#### DATA RECORDS ####
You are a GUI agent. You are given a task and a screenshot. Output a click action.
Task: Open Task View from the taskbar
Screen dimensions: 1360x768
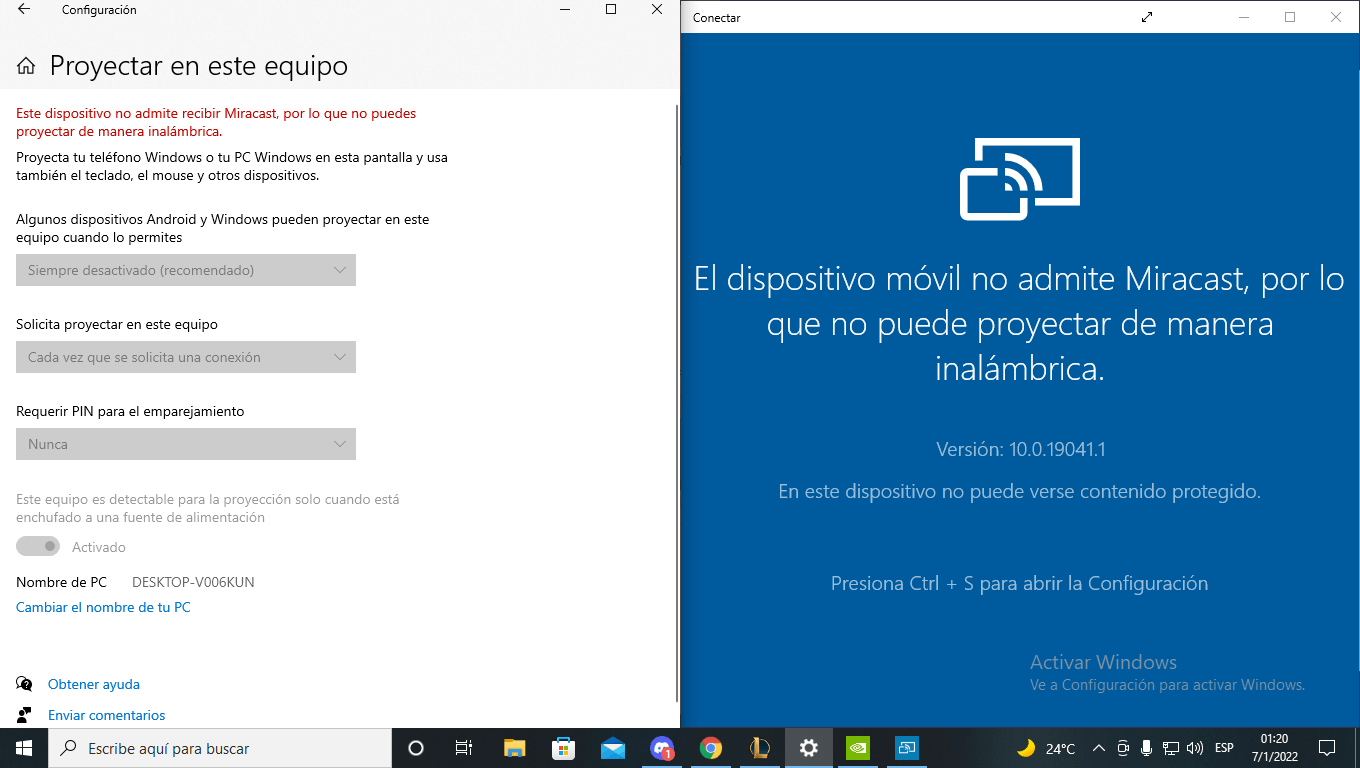click(x=463, y=748)
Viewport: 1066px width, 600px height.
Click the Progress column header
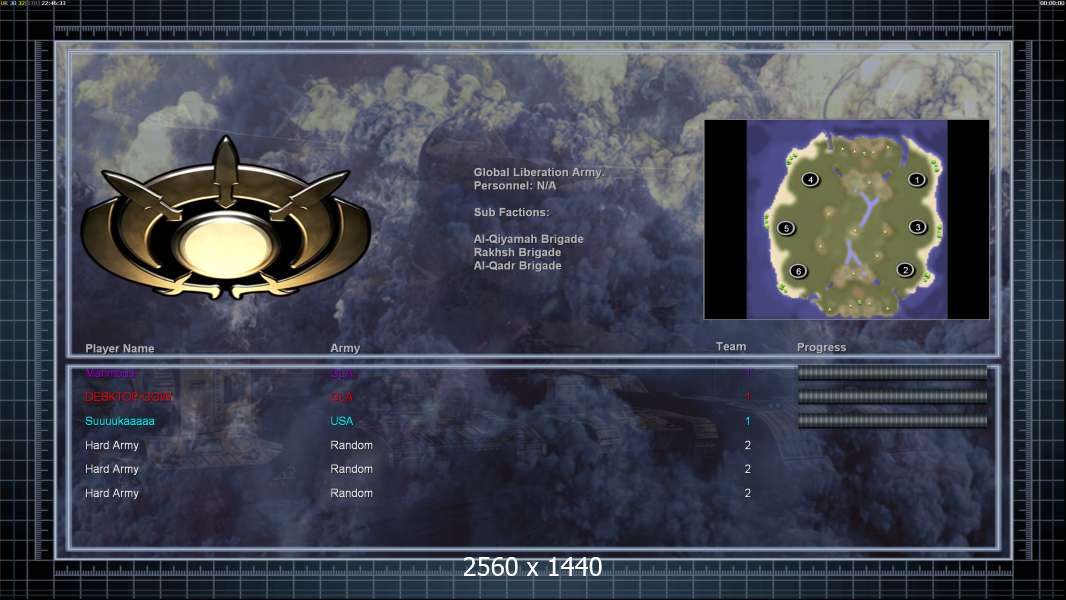pos(821,347)
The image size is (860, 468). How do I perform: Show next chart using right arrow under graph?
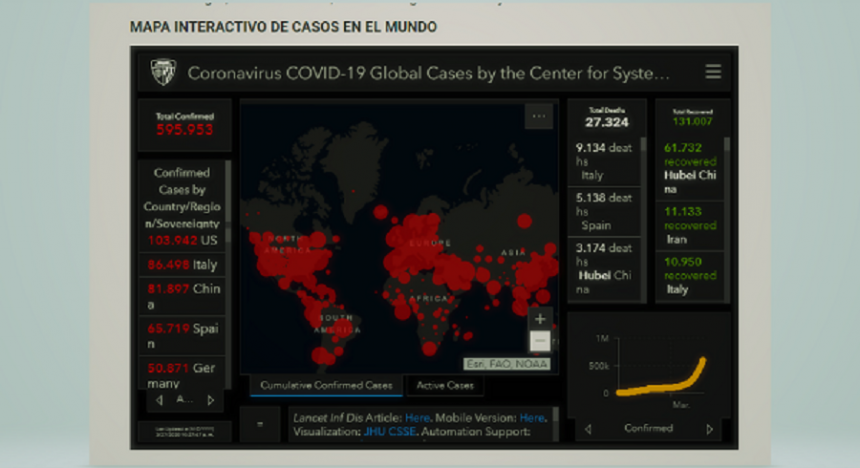710,429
####
Each entry above is to be duplicated exactly, and its pictures omitted.

You are a GUI agent. You are given a task and a screenshot. Output a click action.
Task: Open Task View from the taskbar
Screen dimensions: 1360x768
click(x=463, y=748)
Viewport: 1066px width, 600px height.
Click the Progress column header
pos(821,347)
The image size is (860, 468). How do I perform: Show next chart using right arrow under graph?
710,429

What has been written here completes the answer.